Influence of Surface Morphology on Cell Behavior

The behavior and function of cells are highly dependent on the microscale texture of an implanted material [210]. Thus, the optimization of implant surface in a way that could enhance osteogenic differentiation of mesenchymal stem cells is of paramount importance [189, 210]. The behavior of cells on rough surfaces (with edges and grooves) is different from the behavior on smooth surfaces. In most cases, there are orientation and migration of cells along fibers or ridges in the surface. This phenomenon is termed contact guidance from previous studies on neuronal cell cultures [211]. Fibroblasts orient on grooved surfaces [212], with the depth and pitch of grooves playing a significant role in the degree of cell orientation. For an identical surface, there are different degrees of contact guidance for different cells. In other words, cells cultured on identical surface might possess the same contact guidance. Materials with grooves ranging in pitch from 150 to 1000 nm were used to study the adhesion and initial migration of an osteoblast cell line. Optimal cell function was observed on grooves of intermediate spacing [213]. Neves et al. [214] investigated the effect of surface roughness of PCL on the osteogenic differentiation of human bone marrow MSCs. In the study, they prepared PCL material with roughness gradients of average roughness (Ra) varying from the submicron to the micrometer range (0.5–4.7 μm) and mean distance between peaks (RSm) gradually varying from ~ 214 to 33 μm. The degree of cytoskeleton spreading, ALP expression, collagen type 1, and mineralization were analyzed. Specific PCL roughness accelerated the osteogenic commitment of human bone marrow MSCs and strongly accentuated the osteogenic differentiation of these cells, as compared to TCPs. These findings suggest that with the adjustment of the surface roughness, it is practicable to optimize substrate surface for improved regenerative performance.

Conclusion

Polymeric scaffold-based bone regenerative engineering is an important and increasingly innovative approach that has the potential to address clinical challenges of bone tissue loss or failure.

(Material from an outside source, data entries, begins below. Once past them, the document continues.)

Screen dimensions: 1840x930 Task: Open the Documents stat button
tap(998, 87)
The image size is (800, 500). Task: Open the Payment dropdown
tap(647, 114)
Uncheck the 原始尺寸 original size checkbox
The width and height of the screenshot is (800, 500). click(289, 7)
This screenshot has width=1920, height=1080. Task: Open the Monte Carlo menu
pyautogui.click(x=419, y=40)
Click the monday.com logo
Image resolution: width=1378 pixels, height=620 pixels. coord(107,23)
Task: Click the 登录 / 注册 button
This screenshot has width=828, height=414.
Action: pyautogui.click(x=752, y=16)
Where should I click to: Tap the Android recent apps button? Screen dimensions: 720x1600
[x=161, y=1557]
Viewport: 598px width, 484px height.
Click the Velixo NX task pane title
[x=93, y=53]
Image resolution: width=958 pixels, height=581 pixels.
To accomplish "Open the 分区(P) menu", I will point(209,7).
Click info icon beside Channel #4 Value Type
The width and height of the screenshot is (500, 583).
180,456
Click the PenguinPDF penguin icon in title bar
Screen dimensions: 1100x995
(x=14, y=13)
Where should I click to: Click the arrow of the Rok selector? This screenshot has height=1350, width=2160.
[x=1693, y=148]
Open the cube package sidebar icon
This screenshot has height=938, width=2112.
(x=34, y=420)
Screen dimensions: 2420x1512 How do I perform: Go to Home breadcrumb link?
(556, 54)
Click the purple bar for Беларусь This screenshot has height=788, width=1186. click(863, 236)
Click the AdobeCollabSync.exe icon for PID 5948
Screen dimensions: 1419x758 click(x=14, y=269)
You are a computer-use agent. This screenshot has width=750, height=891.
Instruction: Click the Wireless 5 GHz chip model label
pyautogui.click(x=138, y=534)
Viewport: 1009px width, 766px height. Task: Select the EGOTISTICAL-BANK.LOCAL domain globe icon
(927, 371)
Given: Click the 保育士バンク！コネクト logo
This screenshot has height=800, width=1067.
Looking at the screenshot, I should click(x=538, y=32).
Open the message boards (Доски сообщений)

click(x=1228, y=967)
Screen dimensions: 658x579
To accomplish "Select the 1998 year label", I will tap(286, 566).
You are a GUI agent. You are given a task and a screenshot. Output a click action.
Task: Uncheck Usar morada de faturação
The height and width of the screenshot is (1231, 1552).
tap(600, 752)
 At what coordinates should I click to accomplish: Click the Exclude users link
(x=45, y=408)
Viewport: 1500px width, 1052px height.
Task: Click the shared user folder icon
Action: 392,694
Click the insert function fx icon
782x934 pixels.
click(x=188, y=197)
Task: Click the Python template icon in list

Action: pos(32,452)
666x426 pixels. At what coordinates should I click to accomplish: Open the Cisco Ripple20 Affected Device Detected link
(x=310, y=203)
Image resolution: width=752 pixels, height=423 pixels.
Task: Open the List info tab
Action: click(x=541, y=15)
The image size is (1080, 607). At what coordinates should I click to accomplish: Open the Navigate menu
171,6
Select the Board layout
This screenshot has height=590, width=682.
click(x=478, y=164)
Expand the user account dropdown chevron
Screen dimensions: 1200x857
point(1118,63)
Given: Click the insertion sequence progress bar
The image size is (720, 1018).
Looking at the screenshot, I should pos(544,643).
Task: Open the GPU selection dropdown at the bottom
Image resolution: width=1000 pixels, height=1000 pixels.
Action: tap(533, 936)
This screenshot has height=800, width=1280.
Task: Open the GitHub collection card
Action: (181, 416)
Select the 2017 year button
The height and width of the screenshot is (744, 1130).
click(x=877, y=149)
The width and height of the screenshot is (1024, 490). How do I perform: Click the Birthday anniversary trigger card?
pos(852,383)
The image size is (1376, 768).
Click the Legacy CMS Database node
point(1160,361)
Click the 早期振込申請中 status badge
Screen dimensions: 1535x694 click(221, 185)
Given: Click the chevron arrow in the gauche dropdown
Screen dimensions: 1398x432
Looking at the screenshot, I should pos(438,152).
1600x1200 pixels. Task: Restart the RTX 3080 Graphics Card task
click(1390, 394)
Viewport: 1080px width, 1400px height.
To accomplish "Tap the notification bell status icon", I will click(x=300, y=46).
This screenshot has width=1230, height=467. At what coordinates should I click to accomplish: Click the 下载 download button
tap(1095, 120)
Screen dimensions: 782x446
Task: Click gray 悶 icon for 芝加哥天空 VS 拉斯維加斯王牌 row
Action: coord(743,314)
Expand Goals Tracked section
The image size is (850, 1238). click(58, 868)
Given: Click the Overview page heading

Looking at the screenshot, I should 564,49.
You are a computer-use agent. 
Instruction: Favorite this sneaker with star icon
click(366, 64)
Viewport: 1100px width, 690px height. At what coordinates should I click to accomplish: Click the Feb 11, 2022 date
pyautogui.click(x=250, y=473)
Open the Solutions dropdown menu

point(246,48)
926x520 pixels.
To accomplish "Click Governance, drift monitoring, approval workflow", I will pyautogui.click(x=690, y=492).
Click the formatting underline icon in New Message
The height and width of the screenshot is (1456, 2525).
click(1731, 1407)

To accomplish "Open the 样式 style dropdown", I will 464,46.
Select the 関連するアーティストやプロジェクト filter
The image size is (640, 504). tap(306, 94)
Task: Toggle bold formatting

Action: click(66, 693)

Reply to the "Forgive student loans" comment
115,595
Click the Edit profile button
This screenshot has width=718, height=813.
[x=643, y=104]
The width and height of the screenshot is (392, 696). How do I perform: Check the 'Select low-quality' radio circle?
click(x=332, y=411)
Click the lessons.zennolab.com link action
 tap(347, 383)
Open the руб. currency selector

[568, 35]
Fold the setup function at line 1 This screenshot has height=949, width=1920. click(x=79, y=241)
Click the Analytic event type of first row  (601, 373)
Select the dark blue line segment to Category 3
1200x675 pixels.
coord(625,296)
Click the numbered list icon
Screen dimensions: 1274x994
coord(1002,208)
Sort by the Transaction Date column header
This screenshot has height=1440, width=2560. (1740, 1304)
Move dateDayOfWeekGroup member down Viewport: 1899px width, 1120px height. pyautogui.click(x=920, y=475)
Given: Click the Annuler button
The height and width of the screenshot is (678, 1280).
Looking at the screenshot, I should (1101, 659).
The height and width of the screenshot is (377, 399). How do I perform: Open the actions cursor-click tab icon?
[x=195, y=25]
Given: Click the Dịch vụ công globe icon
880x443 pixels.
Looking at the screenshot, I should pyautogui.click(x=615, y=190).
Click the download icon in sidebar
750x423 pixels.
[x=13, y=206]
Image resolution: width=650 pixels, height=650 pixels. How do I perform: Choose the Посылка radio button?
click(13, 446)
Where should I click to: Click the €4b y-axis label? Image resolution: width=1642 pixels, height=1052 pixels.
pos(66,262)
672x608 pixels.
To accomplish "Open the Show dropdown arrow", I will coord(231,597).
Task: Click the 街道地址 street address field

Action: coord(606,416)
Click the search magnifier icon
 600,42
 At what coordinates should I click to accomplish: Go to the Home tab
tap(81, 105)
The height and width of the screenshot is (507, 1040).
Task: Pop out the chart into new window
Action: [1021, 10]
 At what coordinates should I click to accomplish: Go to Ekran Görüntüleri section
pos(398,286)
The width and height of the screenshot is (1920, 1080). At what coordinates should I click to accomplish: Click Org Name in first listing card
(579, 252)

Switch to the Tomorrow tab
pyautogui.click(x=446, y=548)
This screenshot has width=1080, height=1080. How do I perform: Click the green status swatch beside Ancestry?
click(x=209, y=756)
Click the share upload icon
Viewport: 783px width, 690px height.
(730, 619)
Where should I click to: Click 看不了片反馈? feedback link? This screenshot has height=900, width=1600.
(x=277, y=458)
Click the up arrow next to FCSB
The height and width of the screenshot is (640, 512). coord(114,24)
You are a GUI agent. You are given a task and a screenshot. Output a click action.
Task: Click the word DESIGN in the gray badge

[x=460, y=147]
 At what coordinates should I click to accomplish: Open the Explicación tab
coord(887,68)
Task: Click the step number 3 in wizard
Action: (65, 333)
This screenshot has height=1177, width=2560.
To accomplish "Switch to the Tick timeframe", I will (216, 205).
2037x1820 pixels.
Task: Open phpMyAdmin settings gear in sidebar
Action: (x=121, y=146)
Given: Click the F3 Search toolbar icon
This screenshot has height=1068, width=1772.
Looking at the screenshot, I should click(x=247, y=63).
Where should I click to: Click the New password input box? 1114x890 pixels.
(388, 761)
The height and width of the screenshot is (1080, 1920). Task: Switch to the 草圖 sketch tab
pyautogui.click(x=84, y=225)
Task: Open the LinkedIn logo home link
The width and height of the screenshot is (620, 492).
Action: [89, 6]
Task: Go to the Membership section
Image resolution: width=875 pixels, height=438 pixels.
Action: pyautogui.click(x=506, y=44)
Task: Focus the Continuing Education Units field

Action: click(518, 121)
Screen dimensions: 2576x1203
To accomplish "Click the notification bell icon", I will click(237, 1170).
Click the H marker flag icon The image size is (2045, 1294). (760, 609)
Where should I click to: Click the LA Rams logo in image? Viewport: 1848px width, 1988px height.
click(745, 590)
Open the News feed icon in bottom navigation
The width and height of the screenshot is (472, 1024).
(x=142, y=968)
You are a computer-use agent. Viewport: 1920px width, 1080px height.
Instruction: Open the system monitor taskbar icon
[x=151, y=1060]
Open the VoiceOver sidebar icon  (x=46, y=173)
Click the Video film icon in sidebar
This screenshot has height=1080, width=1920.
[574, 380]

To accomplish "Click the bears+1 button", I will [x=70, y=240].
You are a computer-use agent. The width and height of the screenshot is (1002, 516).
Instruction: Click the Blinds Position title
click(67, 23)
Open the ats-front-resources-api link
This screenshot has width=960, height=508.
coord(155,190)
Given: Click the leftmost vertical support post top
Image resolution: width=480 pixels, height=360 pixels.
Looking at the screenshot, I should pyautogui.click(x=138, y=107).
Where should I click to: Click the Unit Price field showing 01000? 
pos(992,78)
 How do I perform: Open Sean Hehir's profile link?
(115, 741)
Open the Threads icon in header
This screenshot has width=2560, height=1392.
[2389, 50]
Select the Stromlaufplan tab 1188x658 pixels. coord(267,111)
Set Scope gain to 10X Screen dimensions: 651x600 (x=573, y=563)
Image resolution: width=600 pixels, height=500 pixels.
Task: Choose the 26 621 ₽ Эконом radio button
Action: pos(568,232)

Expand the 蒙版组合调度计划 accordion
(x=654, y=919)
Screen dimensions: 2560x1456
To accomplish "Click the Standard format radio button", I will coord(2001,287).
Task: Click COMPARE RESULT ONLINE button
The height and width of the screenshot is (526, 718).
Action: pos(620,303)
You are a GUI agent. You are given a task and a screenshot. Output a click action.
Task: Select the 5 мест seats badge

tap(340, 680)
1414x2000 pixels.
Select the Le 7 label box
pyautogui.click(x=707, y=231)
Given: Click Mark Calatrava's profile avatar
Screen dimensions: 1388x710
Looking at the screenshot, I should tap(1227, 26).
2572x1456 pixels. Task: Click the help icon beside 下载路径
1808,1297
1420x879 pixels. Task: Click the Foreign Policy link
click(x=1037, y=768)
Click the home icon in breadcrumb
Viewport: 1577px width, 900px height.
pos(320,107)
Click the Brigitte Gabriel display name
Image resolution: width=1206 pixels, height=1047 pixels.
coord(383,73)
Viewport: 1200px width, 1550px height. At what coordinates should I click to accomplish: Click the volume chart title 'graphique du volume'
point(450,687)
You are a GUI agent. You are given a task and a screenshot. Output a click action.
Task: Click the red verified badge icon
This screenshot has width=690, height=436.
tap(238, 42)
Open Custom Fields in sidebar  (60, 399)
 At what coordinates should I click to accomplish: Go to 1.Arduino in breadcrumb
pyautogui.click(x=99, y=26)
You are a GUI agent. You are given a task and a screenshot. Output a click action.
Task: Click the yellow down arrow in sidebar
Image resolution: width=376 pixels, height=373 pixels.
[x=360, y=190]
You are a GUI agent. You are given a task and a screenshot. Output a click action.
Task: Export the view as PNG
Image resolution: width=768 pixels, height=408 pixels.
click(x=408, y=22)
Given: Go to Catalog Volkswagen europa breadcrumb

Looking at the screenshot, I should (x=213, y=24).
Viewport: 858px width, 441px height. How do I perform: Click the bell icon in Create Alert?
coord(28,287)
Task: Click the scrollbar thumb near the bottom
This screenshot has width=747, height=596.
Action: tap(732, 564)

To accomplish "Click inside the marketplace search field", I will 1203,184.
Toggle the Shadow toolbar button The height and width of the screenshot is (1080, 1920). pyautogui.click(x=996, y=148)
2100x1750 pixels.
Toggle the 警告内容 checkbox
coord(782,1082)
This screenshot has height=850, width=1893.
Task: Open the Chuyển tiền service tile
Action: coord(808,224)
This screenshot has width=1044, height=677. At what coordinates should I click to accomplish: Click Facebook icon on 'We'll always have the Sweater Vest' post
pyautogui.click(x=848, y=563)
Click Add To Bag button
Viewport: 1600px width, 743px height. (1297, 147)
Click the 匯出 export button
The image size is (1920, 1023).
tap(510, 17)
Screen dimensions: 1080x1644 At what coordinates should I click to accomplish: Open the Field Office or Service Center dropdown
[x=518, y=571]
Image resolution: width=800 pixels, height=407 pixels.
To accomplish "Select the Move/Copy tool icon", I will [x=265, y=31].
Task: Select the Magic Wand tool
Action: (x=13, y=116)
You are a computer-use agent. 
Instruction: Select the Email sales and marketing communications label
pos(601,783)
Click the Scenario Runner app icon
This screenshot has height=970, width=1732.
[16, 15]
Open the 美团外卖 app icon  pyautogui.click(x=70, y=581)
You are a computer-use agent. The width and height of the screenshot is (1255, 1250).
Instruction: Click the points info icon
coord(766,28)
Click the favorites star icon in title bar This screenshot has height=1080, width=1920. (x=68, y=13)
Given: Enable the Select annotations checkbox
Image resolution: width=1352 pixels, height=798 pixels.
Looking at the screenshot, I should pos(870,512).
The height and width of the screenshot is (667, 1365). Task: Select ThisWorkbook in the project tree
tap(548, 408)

The success of this approach hugely depends on the currently available biodegradable polymeric biomaterials. Most of the commercially available biodegradable materials are based on natural polymers such as collagen and synthetic polymers such as poly(α-esters). Advances in materials science and engineering are ensuring the development of a wide variety of novel polymeric biomaterials to broaden the scope of this regenerative approach. Understanding of cell-material interactions and the use of technologies that may further personalize design or modify existing materials will ensure improved material performance and positive clinical results in the future.